**Request**
Could you transcribe, word for word, the stretch of the listing from the line containing "Sort Side Orders" through the line containing "(x=631, y=414)", both ends included?
======== Stored data
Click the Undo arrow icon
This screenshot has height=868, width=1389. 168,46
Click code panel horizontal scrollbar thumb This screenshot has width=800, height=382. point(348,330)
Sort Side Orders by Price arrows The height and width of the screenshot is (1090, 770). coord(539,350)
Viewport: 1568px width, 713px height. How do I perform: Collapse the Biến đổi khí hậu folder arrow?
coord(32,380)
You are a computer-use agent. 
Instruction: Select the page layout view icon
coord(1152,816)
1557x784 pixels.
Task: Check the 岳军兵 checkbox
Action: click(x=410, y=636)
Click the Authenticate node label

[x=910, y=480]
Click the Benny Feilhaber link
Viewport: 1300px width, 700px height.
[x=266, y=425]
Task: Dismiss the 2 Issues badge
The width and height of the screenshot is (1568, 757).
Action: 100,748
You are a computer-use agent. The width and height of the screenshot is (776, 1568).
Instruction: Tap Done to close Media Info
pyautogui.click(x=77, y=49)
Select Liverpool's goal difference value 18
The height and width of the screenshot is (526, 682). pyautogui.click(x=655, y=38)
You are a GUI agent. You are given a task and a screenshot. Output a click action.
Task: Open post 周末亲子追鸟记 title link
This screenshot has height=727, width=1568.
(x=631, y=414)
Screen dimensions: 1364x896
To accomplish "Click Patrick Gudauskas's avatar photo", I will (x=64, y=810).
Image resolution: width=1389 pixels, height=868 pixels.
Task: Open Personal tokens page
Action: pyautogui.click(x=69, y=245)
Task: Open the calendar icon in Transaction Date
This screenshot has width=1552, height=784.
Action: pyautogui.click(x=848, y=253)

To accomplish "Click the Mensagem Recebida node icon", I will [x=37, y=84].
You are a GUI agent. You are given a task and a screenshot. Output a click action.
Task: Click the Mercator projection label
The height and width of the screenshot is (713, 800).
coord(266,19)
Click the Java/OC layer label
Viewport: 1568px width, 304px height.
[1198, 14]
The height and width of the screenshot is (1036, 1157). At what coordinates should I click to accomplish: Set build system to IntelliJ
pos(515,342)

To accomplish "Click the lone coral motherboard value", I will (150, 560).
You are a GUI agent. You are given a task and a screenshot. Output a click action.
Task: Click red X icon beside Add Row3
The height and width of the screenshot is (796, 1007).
================
**Solution to this task**
Sort Side Orders by Price arrows The height and width of the screenshot is (1090, 770). coord(539,350)
Viewport: 1568px width, 713px height. How do I perform: Collapse the Biến đổi khí hậu folder arrow?
coord(32,380)
You are a computer-use agent. 
Instruction: Select the page layout view icon
coord(1152,816)
1557x784 pixels.
Task: Check the 岳军兵 checkbox
Action: click(x=410, y=636)
Click the Authenticate node label

[x=910, y=480]
Click the Benny Feilhaber link
Viewport: 1300px width, 700px height.
[x=266, y=425]
Task: Dismiss the 2 Issues badge
The width and height of the screenshot is (1568, 757).
Action: 100,748
You are a computer-use agent. The width and height of the screenshot is (776, 1568).
Instruction: Tap Done to close Media Info
pyautogui.click(x=77, y=49)
Select Liverpool's goal difference value 18
The height and width of the screenshot is (526, 682). pyautogui.click(x=655, y=38)
You are a GUI agent. You are given a task and a screenshot. Output a click action.
Task: Open post 周末亲子追鸟记 title link
This screenshot has height=727, width=1568.
(x=631, y=414)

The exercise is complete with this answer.